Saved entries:
━━━━━━━━━━

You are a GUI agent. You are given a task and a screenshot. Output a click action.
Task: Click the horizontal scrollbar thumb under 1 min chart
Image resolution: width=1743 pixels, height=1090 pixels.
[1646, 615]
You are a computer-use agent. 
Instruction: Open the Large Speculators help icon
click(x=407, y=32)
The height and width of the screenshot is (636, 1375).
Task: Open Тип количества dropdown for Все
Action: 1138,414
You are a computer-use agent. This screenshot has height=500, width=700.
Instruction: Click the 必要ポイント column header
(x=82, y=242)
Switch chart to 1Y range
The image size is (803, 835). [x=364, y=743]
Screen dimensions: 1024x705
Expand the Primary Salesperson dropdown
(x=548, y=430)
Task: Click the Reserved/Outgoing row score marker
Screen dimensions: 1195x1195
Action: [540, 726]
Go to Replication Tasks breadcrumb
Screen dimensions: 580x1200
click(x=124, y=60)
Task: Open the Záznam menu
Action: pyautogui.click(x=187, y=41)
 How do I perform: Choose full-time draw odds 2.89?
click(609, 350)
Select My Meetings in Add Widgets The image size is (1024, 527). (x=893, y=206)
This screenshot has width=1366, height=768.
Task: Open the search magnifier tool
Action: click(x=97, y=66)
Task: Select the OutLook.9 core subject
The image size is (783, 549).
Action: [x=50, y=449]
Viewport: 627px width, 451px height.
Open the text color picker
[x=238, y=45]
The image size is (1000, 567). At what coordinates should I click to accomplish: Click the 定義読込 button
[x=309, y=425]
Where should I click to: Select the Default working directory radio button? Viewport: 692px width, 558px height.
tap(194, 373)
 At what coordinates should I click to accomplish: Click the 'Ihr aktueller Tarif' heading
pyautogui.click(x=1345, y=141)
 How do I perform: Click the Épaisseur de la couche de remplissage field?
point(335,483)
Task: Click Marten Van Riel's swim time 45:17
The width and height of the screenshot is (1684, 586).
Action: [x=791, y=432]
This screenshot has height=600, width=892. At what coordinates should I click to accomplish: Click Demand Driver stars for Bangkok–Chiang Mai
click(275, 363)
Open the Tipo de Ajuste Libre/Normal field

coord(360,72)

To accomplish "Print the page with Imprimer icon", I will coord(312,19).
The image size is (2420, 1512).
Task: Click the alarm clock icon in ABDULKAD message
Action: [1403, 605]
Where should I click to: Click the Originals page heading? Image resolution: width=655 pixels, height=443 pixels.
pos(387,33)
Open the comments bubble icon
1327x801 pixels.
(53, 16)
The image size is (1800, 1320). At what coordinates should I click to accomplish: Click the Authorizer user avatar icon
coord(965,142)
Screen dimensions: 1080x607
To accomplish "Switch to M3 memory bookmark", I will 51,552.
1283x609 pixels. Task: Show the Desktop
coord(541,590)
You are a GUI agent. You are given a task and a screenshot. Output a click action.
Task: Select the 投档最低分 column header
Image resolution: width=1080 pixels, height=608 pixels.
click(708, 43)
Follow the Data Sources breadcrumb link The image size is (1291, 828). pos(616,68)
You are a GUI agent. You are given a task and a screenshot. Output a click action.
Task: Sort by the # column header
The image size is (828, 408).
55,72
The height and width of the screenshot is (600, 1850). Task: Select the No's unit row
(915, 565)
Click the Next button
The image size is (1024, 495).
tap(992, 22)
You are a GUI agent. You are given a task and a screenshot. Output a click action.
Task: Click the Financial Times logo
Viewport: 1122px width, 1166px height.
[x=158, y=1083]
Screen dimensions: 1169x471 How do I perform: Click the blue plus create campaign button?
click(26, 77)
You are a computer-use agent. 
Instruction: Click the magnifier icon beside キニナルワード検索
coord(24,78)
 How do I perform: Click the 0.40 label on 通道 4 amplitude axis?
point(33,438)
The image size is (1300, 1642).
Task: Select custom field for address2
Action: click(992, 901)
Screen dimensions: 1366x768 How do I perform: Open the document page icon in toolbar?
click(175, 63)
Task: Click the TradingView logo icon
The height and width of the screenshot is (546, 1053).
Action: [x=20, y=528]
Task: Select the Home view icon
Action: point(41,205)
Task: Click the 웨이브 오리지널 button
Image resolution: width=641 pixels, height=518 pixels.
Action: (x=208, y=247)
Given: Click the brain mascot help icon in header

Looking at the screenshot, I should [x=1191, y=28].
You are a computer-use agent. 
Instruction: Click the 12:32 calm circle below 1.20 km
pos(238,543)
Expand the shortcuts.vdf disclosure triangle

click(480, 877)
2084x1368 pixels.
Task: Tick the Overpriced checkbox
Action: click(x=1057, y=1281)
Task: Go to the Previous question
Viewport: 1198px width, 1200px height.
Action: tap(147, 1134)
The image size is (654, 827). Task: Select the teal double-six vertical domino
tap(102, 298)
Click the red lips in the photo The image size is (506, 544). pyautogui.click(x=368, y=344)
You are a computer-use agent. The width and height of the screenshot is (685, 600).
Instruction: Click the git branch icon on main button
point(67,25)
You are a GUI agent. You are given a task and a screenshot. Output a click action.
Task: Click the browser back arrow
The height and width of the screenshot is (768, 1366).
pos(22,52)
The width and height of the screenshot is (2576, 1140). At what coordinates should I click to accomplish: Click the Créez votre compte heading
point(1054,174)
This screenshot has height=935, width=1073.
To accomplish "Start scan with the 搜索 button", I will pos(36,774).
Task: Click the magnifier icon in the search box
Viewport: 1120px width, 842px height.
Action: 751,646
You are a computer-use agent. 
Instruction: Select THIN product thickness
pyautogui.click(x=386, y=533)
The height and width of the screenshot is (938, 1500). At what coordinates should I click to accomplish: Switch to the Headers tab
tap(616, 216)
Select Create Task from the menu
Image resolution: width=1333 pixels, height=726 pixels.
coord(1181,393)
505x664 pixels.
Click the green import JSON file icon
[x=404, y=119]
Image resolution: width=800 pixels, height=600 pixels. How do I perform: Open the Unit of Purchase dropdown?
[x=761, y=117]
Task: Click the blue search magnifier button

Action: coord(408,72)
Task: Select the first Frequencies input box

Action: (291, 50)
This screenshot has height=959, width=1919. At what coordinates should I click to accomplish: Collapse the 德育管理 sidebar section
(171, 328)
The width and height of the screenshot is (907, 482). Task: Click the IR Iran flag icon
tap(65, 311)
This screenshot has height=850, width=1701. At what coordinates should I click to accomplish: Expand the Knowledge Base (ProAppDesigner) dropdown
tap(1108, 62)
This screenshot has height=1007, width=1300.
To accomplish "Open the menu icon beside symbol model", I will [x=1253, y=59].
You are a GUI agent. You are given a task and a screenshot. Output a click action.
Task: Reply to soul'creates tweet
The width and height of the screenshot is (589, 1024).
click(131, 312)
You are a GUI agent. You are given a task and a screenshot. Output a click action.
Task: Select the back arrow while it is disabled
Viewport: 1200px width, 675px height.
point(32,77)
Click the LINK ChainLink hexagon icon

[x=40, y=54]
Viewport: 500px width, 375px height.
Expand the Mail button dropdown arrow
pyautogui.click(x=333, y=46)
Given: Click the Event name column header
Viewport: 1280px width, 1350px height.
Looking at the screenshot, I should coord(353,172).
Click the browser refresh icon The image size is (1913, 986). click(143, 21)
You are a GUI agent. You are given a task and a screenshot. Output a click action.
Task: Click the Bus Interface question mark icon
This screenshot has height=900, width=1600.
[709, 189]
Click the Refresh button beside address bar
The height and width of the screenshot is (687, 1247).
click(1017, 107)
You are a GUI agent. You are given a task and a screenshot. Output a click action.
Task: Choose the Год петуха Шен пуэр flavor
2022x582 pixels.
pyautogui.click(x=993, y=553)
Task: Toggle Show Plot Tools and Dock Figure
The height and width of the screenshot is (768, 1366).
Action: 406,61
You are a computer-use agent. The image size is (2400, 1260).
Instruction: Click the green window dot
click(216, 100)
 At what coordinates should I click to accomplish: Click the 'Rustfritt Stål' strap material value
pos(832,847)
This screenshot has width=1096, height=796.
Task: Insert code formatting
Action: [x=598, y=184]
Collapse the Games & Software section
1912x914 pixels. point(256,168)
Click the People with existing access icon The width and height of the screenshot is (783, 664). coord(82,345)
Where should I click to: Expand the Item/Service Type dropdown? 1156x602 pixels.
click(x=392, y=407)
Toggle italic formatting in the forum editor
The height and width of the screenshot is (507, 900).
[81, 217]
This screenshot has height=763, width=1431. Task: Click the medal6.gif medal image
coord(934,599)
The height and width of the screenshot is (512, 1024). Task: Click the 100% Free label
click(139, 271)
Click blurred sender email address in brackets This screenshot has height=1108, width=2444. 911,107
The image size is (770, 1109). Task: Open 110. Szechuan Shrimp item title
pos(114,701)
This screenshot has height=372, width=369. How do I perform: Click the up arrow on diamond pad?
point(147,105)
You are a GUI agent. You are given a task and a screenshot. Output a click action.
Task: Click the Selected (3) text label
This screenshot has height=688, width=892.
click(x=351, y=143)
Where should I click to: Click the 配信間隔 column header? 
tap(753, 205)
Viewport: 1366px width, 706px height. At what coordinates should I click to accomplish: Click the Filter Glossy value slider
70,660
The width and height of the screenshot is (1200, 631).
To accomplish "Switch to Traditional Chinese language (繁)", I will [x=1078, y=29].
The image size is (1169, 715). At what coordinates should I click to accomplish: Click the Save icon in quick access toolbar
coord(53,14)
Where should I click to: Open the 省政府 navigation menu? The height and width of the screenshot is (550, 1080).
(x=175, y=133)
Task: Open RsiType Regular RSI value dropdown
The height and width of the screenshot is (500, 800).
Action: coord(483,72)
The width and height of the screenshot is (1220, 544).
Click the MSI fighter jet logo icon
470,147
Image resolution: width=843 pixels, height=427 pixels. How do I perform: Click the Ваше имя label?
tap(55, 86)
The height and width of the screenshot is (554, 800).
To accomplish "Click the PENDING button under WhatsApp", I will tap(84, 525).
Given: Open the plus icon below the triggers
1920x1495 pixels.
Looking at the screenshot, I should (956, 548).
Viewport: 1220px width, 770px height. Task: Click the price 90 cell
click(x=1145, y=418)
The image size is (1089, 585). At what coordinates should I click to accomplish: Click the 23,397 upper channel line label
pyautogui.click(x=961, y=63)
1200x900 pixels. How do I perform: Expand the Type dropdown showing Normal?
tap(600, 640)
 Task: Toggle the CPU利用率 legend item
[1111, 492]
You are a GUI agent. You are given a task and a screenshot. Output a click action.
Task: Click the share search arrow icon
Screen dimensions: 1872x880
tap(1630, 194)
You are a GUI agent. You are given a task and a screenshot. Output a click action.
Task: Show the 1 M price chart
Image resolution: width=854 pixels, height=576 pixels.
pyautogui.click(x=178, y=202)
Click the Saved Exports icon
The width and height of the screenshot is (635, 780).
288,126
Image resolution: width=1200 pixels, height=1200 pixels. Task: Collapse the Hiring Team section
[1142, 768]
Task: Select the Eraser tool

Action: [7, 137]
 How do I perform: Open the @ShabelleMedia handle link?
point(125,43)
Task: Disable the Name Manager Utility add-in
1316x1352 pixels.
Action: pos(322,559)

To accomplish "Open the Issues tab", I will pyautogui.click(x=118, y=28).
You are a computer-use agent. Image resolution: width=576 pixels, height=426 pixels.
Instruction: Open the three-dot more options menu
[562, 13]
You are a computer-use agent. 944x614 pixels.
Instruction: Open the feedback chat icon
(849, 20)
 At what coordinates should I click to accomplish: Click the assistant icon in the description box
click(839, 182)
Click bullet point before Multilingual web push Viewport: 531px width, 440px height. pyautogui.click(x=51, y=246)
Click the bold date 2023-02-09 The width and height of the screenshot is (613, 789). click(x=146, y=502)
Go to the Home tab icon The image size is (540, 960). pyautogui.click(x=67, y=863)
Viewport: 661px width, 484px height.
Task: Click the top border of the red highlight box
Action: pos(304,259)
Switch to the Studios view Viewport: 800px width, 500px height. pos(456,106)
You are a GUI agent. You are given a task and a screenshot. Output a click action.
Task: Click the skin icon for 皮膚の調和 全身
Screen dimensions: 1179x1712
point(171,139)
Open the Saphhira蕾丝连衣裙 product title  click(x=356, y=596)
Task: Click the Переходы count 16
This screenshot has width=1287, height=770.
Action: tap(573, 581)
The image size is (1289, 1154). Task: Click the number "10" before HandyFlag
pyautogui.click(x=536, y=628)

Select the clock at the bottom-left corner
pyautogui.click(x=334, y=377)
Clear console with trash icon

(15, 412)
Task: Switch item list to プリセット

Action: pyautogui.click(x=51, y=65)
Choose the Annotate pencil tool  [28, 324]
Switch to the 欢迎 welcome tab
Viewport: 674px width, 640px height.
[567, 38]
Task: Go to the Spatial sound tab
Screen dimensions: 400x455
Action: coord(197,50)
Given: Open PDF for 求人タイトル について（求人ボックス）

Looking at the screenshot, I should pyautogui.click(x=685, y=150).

━━━━━━━━━━

### AIM OF THE TASK
Write out every line from the data above that includes "under".

### RESPONSE
Task: Click the horizontal scrollbar thumb under 1 min chart
To accomplish "Click the PENDING button under WhatsApp", I will tap(84, 525).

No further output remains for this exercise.